## PROBLEM SET
**1.** Answer these questions from the text on glycolipid transfer proteins:
(a) In which two cytosolic extracts were GLTPs first discovered?
(b) What is the size of the GLTPs, in kDa?
(c) What two parts make up the liganding site in the LacCer-GLTP complex?
**2.** Pick up the text on glycolipid transfer proteins after its last sentence and keep writing it.

## TEXT SHOWN
○ ○ ○ ○ ○

Glycosphingolipids (GSLs) are ubiquitous components of eukaryotic plasma membranes and mediate numerous biological functions, from differentiation and proliferation to invasive adhesion, neurodegeneration, and apoptosis [1
]. The importance of GSLs and their metabolites in processes such as tissue development is illustrated by the lethal effect of disruption of GSL biosynthesis during embryonic development [3
]. Whereas the bulk of GSLs reside in the outer leaflet of the plasma membrane where their sugar headgroups project into the extracellular environment, increasing evidence suggests that GSLs also localize to membranes of intracellular organelles (e.g., nucleus and mitochondria) [4
]. Vesicular trafficking plays a dominant role in distributing GSLs intracellularly after synthesis in the Golgi. However, a nonvesicular pathway also exists, possibly involving glycolipid transfer proteins (GLTPs) [7
Based on their ability to selectively accelerate the intermembrane transfer of glycolipids, GLTPs were discovered in the cytosolic extracts of bovine spleen and porcine brain, and later in a wide variety of tissues [9
]. The 23–24-kDa GLTPs display absolute specificity for glycolipids [12
], are highly conserved among mammals [13
], and include plant and fungal orthologs that have been implicated in programmed cell death responses [14
]. Recently, we determined the first x-ray structure of human GLTP in both the GSL-free and lactosylceramide (LacCer)-bound forms [16
]. In addition to displaying a novel architecture that defines GLTP as the founding member of a new protein superfamily [17
] (see http://supfam.org/SUPERFAMILY/cgi-bin/scop.cgi?sunid=110004
; accessed 12 September 2006) with a novel protein fold for membrane interaction and for lipid binding/transfer [19
], the structure of the 18:1 LacCer-GLTP complex revealed the basis for GSL binding specificity by GLTP. The liganding site consists of a sugar headgroup recognition center that anchors the ceramide-linked sugar to the protein surface and a hydrophobic tunnel that accommodates the hydrocarbon chains of ceramide. Comparative structural analyses, including crystallographic B-factor distributions of apo-GLTP and the LacCer-GLTP complex, suggest that liganding of the glycolipid most likely occurs via an adaptive recognition process [16
]. A cleft-like gating mechanism, involving conformational changes to two interhelical loops and one α helix, appears to facilitate entry and exit of the lipid chains in the membrane-associated state when the GSL headgroup is attached to the sugar headgroup recognition center.

○ ○ ○ ○ ○

## INFORMATION SUPPLIED
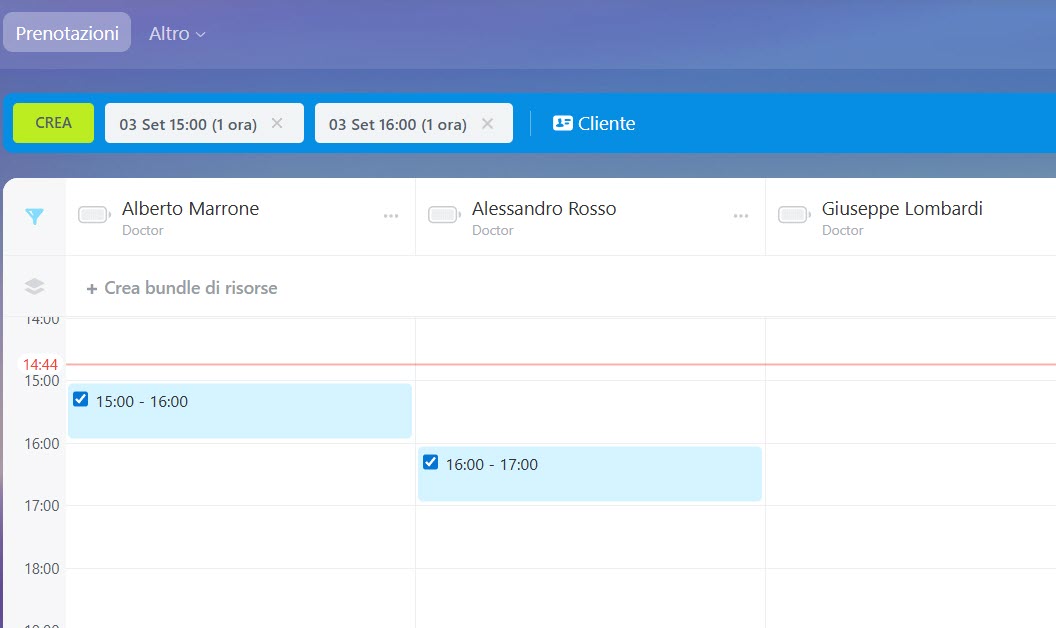The image size is (1056, 628).
Task: Open Alessandro Rosso's three-dot options menu
Action: 741,216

○ ○ ○ ○ ○

## ANSWERS FOR THE TASKS
**1.**
(a) Bovine spleen and porcine brain.
(b) 23–24 kDa.
(c) A sugar headgroup recognition center that anchors the ceramide-linked sugar to the protein surface, and a hydrophobic tunnel that holds the hydrocarbon chains of ceramide.

**2.**
An important feature of the GLTP hydrophobic tunnel is its ability to expand to accommodate the GSL ceramide moiety. In the case of the 18:1 LacCer-GLTP complex, the 18-carbon oleoyl and sphingosine chains of LacCer reside side by side within the hydrophobic channel [16
]. However, naturally occurring mammalian glycolipids typically have acyl chains with lengths ranging from 16 to 26 carbons with occasional monounsaturation. To test the conformational properties and accommodation limits of the GLTP hydrophobic tunnel, we synthesized glycolipids (LacCer or galactosylceramide [GalCer]) containing short acyl chains (e.g., octanoyl and dodecanoyl), medium unsaturated acyl chains (e.g., linoleoyl), as well as long, physiologically relevant unsaturated acyl chains (e.g., nervonyl), and we structurally characterized their complexes with GLTP. To elucidate conformational changes caused by the sugar headgroup binding in the GLTP, we also structurally characterized the complex between GLTP and the model compound n
-glycoside, which, unlike GSLs, has a single, very short hydrocarbon chain lacking an amide linkage.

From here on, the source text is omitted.